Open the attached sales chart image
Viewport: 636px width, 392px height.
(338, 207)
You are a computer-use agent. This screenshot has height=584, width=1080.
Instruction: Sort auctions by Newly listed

- _YOUR INSTRUCTIONS_:
Lay out every line of the items above as a numbered list, leaving out any blank lines.

- _ANSWER TO THIS TASK_:
1. Open the attached sales chart image
2. Viewport: 636px width, 392px height.
3. (338, 207)
4. You are a computer-use agent. This screenshot has height=584, width=1080.
5. Instruction: Sort auctions by Newly listed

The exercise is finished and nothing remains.